#### Source information ####

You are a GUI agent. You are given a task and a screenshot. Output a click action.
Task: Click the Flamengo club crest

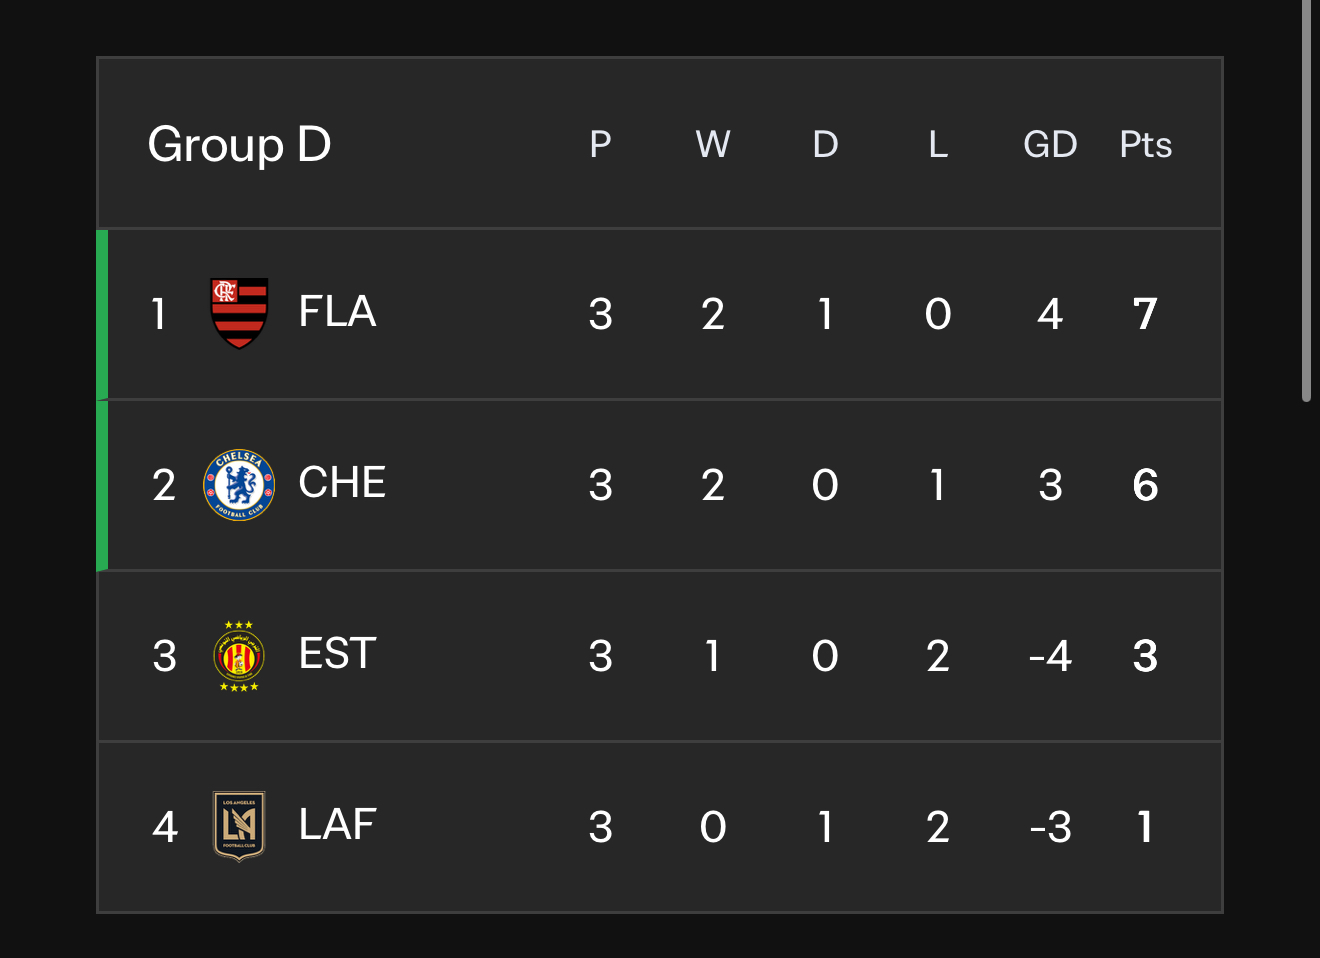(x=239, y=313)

####
#### Source information ####

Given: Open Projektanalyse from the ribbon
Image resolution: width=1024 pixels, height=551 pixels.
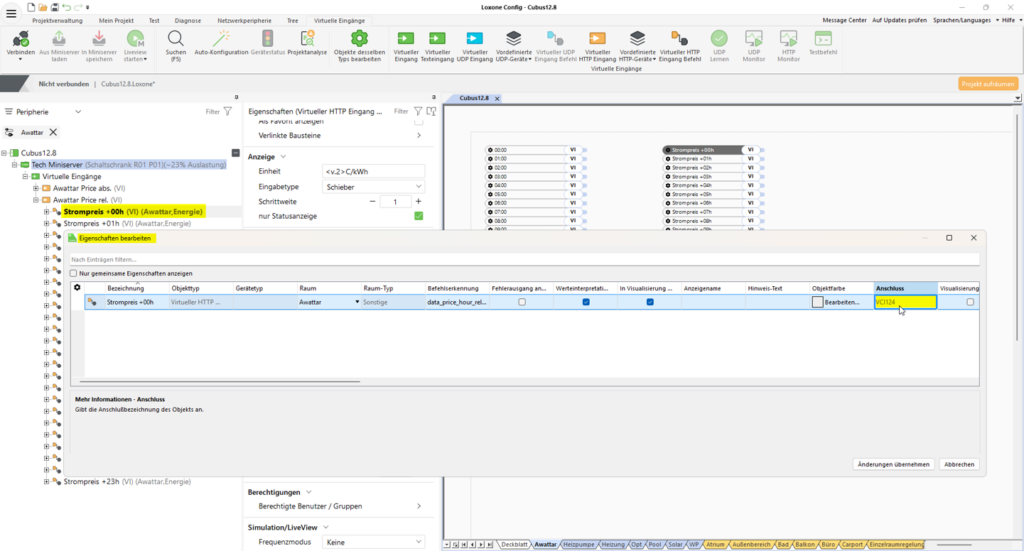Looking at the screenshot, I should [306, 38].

####
#### Source information ####

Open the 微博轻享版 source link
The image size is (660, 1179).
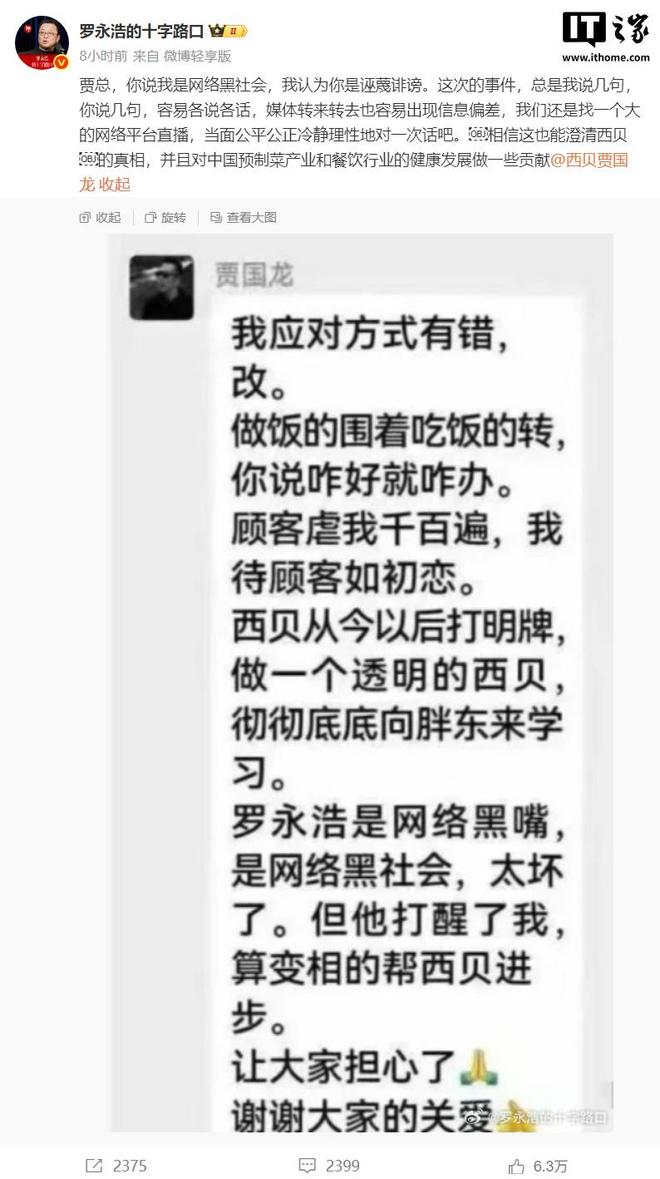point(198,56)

####

▶ Action item
Would you please copy each line of the listing that contains the word "Open"?

▶ Output of the task
Given: Open Projektanalyse from the ribbon
Open the 微博轻享版 source link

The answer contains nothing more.